A Atome usará energia hidrelétrica para produzir matéria-prima renovável de amônia para a CAN. A intensidade final de carbono do CAN produzido não foi divulgada. A Yara comprará toda a produção de 260 000 tpa da planta sob o acordo, com a opção de estender o acordo após o período de 10 anos.
O acordo dá à Atome acesso à extensa rede de distribuição da Yara na América do Sul. O projeto está estrategicamente localizado próximo aos principais mercados de fertilizantes no Brasil e na Argentina, onde a Yara espera distribuir grande parte do fornecimento de CAN.
O Brasil importou cerca de 225 000 t de CAN em 2024, enquanto a Argentina importou pouco menos de 90 000 t, de acordo com dados do Global Trade Tracker, a maior parte dos quais é enviada da Holanda.
As condições do solo e do clima em climas tropicais como os da América do Sul produzem maiores ganhos em relação aos climas mais temperados. O tambor de granulação da Atome também deve permitir a adição de enxofre e micronutrientes secundários como o boro para diferenciação do produto.

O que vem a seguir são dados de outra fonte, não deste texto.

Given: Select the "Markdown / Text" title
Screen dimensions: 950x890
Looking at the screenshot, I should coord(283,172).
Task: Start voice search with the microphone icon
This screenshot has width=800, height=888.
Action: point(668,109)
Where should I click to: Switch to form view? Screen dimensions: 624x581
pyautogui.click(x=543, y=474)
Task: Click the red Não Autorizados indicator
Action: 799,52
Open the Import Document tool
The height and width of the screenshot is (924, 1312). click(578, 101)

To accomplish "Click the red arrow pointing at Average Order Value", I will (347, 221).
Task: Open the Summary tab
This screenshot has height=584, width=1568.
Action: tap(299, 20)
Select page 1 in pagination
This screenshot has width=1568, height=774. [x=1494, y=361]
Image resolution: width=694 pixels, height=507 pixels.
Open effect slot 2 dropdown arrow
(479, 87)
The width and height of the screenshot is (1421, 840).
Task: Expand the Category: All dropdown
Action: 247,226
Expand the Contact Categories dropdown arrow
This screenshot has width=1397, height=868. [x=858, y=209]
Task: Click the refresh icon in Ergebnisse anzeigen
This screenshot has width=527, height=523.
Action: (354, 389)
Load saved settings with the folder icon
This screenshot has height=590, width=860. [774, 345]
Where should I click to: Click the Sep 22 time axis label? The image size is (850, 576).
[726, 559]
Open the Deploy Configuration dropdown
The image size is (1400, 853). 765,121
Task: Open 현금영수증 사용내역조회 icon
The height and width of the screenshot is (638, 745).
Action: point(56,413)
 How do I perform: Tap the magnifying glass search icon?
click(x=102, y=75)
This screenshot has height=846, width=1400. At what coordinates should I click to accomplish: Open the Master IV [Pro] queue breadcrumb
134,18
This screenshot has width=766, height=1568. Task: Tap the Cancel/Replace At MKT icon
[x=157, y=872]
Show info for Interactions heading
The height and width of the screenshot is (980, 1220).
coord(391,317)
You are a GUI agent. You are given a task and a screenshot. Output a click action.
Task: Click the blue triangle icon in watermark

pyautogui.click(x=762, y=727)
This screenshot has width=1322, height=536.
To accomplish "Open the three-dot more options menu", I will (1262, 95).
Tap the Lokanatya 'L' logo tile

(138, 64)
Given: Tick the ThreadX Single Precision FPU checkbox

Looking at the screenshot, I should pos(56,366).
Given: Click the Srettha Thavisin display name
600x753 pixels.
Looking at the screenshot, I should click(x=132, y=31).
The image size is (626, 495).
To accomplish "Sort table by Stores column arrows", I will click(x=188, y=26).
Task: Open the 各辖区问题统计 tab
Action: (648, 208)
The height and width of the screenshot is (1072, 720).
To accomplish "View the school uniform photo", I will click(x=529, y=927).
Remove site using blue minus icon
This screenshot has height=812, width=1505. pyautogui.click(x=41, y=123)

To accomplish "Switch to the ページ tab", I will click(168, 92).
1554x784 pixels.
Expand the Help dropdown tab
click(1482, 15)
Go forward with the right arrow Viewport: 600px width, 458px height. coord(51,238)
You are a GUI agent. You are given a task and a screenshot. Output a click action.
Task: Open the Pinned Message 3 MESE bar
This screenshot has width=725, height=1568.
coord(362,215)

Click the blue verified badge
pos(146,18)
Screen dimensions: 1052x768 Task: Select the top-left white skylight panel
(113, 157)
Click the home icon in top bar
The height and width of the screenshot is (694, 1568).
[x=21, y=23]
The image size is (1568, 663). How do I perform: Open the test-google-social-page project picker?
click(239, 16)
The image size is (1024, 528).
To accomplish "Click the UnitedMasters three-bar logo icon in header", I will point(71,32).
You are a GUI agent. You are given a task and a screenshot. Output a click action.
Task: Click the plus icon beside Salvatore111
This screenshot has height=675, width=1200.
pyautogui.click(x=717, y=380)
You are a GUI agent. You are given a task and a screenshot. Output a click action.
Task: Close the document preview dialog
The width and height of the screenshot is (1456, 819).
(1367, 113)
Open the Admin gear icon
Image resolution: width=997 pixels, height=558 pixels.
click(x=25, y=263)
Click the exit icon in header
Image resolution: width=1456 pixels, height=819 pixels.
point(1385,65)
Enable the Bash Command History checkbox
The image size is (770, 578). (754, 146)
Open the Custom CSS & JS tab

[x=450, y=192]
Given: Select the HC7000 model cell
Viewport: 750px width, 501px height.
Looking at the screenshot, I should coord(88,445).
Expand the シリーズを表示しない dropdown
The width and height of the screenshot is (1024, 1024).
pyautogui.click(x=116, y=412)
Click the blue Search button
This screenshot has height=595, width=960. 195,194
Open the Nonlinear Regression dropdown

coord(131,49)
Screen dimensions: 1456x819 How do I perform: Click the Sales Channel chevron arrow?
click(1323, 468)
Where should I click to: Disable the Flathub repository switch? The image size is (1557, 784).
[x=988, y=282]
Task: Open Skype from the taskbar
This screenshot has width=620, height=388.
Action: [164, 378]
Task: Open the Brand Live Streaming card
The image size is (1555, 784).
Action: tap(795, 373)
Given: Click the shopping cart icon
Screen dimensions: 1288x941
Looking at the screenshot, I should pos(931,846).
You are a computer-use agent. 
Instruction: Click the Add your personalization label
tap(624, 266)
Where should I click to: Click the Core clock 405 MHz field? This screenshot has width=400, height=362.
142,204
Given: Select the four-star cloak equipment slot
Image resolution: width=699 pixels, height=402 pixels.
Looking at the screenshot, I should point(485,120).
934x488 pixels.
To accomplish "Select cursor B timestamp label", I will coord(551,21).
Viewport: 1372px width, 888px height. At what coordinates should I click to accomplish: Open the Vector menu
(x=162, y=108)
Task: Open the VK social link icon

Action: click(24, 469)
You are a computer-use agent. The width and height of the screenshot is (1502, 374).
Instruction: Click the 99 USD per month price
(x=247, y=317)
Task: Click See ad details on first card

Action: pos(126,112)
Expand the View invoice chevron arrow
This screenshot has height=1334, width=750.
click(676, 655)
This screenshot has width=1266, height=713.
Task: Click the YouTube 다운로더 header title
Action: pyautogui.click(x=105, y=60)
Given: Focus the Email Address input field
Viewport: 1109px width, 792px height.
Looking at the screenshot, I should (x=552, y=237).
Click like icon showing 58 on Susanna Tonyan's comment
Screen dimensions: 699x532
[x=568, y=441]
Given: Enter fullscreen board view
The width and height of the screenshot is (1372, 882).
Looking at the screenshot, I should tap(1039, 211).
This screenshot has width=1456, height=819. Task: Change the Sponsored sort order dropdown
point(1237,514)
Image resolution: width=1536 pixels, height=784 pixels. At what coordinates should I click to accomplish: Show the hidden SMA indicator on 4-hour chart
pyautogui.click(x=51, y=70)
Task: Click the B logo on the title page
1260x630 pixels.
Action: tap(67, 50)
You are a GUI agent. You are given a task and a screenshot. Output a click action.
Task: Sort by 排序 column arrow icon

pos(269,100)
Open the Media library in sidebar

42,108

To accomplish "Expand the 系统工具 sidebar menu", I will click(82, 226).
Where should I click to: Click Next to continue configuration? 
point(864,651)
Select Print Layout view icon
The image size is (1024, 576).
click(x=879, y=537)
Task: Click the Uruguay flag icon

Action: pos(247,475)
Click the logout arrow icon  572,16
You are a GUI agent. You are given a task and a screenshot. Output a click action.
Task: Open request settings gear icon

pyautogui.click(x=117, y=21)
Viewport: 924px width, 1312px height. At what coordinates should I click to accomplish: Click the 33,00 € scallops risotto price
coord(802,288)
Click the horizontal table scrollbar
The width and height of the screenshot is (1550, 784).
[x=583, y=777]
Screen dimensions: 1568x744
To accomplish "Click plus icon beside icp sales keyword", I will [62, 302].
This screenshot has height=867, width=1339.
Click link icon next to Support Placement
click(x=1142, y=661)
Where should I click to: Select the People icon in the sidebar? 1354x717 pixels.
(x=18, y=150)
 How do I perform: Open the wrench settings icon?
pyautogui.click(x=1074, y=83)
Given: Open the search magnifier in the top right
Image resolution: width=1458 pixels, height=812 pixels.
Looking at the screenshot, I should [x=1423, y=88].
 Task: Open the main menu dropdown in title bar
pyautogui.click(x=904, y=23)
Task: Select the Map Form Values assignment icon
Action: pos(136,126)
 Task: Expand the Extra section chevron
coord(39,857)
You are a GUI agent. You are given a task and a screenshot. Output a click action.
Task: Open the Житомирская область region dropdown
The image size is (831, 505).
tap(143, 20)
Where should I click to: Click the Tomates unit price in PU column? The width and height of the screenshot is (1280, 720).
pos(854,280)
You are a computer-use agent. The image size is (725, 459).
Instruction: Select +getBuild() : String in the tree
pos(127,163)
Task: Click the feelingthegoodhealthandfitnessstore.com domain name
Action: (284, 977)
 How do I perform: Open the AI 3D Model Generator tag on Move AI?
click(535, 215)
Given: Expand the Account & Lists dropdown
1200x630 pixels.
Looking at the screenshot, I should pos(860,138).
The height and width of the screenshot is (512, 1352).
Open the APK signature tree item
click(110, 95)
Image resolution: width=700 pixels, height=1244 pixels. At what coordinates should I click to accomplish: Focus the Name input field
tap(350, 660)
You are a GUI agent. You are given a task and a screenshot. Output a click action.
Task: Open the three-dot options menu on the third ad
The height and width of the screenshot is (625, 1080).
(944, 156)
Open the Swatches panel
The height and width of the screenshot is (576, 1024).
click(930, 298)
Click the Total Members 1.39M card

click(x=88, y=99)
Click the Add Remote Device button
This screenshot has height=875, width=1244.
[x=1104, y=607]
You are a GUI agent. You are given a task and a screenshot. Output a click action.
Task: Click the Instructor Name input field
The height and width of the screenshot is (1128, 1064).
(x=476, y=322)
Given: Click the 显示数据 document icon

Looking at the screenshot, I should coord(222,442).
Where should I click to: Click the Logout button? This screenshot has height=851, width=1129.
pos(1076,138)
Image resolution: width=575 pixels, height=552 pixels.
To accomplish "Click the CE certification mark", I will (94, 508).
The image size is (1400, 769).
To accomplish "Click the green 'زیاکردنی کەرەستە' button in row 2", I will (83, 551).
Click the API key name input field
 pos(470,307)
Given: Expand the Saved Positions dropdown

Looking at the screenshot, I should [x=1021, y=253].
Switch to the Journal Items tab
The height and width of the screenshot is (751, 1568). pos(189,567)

Yara visa mercados de fertilizantes premium. O produtor já está visando a produção de fertilizantes com baixo-carbono na Europa, feitos com amônia renovável-com massa balanceada da própria fábrica verde de 20 000 toneladas por ano da Yara em Porsgrunn, Noruega.
A Atome está finalizando o financiamento para o projeto de US$ 630 milhões, com construção prevista para começar no 4T25 e comissionamento previsto para 2027.
Leia o artigo original de Mike Nash e Lizzy Lancaster na Argus Media.